Items from a data source:
—————

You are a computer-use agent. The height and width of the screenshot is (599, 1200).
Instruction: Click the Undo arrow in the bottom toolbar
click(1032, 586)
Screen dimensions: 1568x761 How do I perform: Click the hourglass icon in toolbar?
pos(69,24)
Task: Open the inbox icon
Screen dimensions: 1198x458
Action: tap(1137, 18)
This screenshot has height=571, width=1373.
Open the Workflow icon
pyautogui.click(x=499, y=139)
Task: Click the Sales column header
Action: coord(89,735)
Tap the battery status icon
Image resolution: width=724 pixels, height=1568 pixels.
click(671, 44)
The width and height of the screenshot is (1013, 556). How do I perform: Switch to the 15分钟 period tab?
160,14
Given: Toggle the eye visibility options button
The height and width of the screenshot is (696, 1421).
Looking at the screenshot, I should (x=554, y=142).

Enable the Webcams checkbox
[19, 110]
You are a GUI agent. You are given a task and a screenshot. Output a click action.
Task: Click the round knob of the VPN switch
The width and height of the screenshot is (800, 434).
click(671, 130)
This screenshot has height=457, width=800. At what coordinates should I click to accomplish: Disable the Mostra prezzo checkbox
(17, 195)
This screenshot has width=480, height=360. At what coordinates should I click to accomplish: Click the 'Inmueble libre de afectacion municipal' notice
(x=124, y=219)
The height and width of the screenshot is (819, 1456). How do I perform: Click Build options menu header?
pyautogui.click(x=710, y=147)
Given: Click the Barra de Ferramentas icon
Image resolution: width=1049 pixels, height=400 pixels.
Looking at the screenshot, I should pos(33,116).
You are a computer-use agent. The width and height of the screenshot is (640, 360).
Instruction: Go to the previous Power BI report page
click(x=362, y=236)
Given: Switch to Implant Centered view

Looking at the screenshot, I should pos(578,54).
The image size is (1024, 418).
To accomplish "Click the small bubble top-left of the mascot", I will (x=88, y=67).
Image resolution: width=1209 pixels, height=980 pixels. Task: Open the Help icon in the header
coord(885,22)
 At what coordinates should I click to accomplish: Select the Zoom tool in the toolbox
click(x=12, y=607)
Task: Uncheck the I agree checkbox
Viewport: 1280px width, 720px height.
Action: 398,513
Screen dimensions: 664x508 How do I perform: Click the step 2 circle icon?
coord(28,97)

—————

* **What is needed**
Copy every line of the data above, beginning with the first and ending with the line that contains "The image size is (1024, 418).", and give nothing more.

* **Solution to this problem**
You are a computer-use agent. The height and width of the screenshot is (599, 1200).
Instruction: Click the Undo arrow in the bottom toolbar
click(1032, 586)
Screen dimensions: 1568x761 How do I perform: Click the hourglass icon in toolbar?
pos(69,24)
Task: Open the inbox icon
Screen dimensions: 1198x458
Action: tap(1137, 18)
This screenshot has height=571, width=1373.
Open the Workflow icon
pyautogui.click(x=499, y=139)
Task: Click the Sales column header
Action: coord(89,735)
Tap the battery status icon
Image resolution: width=724 pixels, height=1568 pixels.
click(671, 44)
The width and height of the screenshot is (1013, 556). How do I perform: Switch to the 15分钟 period tab?
160,14
Given: Toggle the eye visibility options button
The height and width of the screenshot is (696, 1421).
Looking at the screenshot, I should (x=554, y=142).

Enable the Webcams checkbox
[19, 110]
You are a GUI agent. You are given a task and a screenshot. Output a click action.
Task: Click the round knob of the VPN switch
The width and height of the screenshot is (800, 434).
click(671, 130)
This screenshot has height=457, width=800. At what coordinates should I click to accomplish: Disable the Mostra prezzo checkbox
(17, 195)
This screenshot has width=480, height=360. At what coordinates should I click to accomplish: Click the 'Inmueble libre de afectacion municipal' notice
(x=124, y=219)
The height and width of the screenshot is (819, 1456). How do I perform: Click Build options menu header?
pyautogui.click(x=710, y=147)
Given: Click the Barra de Ferramentas icon
Image resolution: width=1049 pixels, height=400 pixels.
Looking at the screenshot, I should pos(33,116).
You are a computer-use agent. The width and height of the screenshot is (640, 360).
Instruction: Go to the previous Power BI report page
click(x=362, y=236)
Given: Switch to Implant Centered view

Looking at the screenshot, I should pos(578,54).
The image size is (1024, 418).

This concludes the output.